I thought, by way of a quick challenge, I would convert some nested C loops to Rust. Here is the C:
for (int i = 0; i < MAX; i += BLOCK_SIZE) {
for (int j = 0; j < MAX; j += BLOCK_SIZE) {
for (int ii = i; ii < i + BLOCK_SIZE; ii++) {
for (int jj = j; jj < j + BLOCK_SIZE; jj++) {
a[ii][jj] += b[jj][ii];
}
}
}
}
After a long conversation with clippy I end up with this in Rust:
fn do_it_3(a: &mut T, b: &T) {
for s in 0..BLOCKS {
for t in 0..BLOCKS {
a.iter_mut()
.skip(s * BLOCK_SIZE)
.take(BLOCK_SIZE)
.enumerate()
.for_each(|(i, row)| {
row.iter_mut()
.skip(t * BLOCK_SIZE)
.take(BLOCK_SIZE)
.enumerate()
.for_each(|(j, y)| {
*y += b[j + t * BLOCK_SIZE][i + s * BLOCK_SIZE];
});
});
}
}
}
I'm not happy. That is very long winded and unintelligible. It's also slow.
What actually is this?
Recently someone linked to the Intel article on writing cache friendly code: Intel Developer Zone. No big news for anyone now a days I guess. It includes the above simple C example that adds the elements two large arrays.
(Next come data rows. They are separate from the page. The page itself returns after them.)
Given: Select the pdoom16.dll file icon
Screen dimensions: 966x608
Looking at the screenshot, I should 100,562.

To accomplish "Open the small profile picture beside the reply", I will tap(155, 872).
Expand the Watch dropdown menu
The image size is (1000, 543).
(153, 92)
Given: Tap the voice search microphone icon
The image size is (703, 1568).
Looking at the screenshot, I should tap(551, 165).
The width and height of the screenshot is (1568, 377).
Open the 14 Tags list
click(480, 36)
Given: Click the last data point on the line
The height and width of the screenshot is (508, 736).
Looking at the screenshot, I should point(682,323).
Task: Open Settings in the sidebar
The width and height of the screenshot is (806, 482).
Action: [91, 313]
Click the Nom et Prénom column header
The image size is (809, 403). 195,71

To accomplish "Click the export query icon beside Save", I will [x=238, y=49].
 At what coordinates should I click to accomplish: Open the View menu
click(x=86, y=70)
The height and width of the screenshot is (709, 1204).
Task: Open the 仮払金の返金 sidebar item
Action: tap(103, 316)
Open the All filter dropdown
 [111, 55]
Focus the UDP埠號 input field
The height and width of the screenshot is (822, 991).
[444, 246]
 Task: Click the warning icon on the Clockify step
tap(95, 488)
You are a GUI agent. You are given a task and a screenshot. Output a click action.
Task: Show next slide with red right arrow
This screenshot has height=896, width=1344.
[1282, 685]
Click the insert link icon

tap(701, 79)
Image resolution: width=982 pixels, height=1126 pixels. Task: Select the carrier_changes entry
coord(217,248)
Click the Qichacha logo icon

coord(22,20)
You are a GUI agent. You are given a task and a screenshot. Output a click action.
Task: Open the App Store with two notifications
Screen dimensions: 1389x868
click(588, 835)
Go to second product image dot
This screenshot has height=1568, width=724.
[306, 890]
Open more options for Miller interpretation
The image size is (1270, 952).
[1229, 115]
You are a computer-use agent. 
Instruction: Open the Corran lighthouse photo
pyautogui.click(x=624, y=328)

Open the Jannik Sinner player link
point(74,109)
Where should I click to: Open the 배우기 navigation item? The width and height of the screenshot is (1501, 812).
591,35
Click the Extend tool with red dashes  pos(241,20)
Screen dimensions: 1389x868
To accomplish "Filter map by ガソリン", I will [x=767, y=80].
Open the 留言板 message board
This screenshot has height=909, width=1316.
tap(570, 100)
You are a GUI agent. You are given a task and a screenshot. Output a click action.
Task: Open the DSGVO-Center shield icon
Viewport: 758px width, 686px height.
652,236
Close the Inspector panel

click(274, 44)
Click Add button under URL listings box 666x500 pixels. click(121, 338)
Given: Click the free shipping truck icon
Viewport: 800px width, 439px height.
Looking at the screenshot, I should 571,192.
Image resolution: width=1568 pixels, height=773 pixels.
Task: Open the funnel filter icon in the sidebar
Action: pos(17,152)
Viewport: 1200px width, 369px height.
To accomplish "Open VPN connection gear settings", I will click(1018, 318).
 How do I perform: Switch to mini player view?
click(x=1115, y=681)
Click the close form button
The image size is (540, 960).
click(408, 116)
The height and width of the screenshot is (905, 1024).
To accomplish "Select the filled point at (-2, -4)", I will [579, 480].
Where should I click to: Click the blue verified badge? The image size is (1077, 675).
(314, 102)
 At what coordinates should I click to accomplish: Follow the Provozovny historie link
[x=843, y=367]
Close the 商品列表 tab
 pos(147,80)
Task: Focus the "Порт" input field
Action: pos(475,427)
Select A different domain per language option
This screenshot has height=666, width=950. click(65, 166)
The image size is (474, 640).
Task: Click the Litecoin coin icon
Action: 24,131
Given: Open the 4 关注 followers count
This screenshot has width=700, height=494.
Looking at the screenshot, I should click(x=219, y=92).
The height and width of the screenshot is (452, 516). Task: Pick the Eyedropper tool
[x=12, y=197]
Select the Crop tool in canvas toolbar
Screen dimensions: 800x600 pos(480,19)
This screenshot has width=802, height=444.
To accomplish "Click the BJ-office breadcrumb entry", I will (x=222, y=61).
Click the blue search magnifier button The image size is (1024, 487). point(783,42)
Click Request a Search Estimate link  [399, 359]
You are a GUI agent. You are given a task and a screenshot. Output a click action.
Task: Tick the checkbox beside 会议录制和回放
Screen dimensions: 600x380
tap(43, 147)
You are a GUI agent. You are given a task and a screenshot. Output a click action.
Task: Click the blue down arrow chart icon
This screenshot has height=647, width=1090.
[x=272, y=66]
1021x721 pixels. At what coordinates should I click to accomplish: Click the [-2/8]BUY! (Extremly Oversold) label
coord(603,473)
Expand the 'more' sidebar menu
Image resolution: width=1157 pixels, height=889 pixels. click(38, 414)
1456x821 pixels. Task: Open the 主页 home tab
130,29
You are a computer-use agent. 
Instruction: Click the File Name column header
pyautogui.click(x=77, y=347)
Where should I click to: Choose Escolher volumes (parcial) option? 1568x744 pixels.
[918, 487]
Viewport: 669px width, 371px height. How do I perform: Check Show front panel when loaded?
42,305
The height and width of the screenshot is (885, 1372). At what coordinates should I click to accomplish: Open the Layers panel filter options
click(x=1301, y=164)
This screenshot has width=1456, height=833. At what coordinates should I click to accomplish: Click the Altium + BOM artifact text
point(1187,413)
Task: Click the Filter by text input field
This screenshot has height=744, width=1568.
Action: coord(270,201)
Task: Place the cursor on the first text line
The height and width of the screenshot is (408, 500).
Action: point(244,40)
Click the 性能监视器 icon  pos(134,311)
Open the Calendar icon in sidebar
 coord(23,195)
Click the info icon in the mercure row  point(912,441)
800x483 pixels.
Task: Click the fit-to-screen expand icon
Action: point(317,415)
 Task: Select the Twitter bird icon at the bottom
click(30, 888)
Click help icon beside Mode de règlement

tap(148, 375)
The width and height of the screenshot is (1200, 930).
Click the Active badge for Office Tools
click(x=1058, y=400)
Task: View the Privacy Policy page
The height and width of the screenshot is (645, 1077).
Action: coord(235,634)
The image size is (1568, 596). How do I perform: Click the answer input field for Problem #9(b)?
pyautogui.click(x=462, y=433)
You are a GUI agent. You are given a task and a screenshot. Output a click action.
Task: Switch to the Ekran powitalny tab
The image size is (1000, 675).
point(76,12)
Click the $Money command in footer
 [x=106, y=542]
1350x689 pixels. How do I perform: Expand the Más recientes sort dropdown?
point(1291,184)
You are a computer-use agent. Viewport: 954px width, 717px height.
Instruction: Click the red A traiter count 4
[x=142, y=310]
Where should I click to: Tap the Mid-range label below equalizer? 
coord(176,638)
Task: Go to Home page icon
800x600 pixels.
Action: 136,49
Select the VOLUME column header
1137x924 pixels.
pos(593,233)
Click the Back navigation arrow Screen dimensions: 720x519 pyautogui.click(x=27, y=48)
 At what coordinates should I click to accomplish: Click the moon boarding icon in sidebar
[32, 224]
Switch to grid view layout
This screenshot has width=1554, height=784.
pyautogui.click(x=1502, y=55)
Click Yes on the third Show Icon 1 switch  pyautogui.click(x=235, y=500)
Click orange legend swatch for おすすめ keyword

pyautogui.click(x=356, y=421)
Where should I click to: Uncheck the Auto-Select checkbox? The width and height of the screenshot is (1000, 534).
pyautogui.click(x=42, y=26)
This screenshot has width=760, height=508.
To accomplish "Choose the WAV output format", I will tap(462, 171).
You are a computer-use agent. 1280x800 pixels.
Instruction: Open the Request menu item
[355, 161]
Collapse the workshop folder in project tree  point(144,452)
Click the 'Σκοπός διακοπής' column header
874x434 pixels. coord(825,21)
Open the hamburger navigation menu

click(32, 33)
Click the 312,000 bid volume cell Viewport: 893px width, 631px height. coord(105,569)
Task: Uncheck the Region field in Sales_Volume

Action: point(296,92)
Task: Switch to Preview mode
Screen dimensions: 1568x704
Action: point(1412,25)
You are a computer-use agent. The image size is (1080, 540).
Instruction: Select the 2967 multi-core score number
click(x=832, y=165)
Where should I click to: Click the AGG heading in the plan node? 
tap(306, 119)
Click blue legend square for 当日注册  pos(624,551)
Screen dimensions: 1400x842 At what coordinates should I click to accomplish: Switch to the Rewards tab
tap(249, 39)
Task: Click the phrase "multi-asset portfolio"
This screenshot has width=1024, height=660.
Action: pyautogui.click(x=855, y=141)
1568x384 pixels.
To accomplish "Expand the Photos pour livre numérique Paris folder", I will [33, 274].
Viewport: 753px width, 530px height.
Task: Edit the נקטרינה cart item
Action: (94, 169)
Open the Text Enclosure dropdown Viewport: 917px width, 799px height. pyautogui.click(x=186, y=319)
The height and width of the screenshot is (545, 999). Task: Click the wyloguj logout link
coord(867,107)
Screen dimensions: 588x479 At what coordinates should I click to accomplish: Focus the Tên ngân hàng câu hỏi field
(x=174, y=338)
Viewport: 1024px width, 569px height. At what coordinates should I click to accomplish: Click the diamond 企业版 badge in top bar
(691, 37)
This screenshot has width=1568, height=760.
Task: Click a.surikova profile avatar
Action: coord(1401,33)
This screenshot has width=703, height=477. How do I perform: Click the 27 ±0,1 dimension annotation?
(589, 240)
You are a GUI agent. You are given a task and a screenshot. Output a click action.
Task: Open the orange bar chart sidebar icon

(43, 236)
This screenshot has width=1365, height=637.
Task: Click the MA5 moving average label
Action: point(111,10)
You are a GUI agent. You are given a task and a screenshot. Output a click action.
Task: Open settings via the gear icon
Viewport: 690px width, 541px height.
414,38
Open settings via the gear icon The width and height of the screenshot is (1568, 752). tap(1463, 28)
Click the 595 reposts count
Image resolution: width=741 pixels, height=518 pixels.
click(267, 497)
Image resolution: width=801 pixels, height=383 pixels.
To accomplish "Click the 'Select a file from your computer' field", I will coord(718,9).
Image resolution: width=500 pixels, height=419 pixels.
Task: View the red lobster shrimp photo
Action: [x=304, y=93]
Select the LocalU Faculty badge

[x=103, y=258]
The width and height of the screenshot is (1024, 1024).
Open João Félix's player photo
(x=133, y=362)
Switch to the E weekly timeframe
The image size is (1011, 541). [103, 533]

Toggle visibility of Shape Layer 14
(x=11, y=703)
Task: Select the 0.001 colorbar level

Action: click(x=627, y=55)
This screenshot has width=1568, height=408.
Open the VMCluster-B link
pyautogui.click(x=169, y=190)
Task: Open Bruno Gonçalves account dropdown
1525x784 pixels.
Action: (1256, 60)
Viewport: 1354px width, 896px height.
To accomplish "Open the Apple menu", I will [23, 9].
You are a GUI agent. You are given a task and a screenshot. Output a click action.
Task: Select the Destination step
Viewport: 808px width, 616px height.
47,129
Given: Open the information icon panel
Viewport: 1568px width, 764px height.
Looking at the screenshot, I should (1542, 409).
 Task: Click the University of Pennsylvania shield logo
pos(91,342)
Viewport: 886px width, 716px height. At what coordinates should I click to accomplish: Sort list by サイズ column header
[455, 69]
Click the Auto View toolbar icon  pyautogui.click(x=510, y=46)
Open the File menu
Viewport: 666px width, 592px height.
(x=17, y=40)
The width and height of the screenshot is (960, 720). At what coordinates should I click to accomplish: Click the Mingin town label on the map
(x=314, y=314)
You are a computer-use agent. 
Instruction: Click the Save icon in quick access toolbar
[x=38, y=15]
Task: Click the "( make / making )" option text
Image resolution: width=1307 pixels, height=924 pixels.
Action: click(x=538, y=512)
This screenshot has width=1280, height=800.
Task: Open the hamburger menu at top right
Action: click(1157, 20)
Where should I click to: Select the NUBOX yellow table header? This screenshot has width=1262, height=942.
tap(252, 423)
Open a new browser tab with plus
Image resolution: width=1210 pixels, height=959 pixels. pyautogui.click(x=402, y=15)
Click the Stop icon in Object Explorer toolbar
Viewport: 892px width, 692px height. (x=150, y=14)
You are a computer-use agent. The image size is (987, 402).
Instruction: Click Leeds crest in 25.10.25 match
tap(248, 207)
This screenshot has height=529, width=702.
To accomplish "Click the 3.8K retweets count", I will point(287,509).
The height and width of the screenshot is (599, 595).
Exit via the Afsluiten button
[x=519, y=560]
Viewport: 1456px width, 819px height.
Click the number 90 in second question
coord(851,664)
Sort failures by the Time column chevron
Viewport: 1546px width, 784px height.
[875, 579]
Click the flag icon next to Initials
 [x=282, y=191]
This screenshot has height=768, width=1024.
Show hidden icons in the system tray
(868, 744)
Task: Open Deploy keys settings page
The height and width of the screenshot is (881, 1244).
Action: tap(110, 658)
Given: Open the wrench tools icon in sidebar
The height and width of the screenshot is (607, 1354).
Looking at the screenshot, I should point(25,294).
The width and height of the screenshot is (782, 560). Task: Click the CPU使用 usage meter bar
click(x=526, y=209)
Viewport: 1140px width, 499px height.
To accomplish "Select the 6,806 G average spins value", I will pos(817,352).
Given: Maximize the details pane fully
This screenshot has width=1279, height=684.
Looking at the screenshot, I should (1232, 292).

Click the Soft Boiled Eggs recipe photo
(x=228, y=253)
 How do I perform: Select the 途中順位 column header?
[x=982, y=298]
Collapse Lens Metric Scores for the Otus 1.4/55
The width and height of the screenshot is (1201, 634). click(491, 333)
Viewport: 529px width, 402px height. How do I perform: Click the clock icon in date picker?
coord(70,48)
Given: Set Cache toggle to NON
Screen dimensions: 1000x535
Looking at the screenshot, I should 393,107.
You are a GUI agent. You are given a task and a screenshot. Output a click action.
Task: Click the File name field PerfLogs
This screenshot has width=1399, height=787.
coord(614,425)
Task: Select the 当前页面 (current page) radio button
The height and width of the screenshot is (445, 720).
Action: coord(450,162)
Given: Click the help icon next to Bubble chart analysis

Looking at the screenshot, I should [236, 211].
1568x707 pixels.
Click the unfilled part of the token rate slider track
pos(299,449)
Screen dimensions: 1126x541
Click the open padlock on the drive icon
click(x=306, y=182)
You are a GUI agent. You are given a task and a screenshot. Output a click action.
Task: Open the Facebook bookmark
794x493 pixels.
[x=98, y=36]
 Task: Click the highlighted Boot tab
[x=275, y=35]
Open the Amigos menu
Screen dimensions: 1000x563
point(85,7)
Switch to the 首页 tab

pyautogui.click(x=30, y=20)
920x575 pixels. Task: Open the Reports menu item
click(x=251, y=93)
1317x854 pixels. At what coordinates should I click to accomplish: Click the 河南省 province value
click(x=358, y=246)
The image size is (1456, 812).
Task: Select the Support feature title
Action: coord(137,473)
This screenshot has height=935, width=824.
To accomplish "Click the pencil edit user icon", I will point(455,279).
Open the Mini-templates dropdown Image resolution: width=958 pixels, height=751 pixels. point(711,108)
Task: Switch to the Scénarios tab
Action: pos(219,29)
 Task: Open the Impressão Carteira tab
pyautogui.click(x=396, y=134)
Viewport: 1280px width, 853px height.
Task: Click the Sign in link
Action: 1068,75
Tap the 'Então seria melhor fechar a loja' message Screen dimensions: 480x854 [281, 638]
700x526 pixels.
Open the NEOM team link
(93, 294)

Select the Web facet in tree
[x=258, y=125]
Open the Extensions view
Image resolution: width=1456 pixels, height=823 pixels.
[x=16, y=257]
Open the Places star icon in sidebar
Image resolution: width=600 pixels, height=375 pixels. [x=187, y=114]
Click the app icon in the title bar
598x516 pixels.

But I started to wonder how one would do that in Rust.
The closest I have come to writing something reasonable looking in Rust that almost runs as fast as the C is this:
for i in 00..(MAX / BLOCK_SIZE) {
for j in 00..(MAX / BLOCK_SIZE) {
for ii in (i * BLOCK_SIZE)..((i * BLOCK_SIZE) + BLOCK_SIZE) {
for jj in (j * BLOCK_SIZE)..((j * BLOCK_SIZE) + BLOCK_SIZE) {
a[ii][jj] += b[jj][ii];
}
}
}
}
Of course clippy does not like this at all. But it performs almost like C:
C : 44361 micro seconds
Rust: 49241 micro seconds
Perhaps I'm missing a trick here. Any suggestions?
Code is in the playgrond: Rust Playground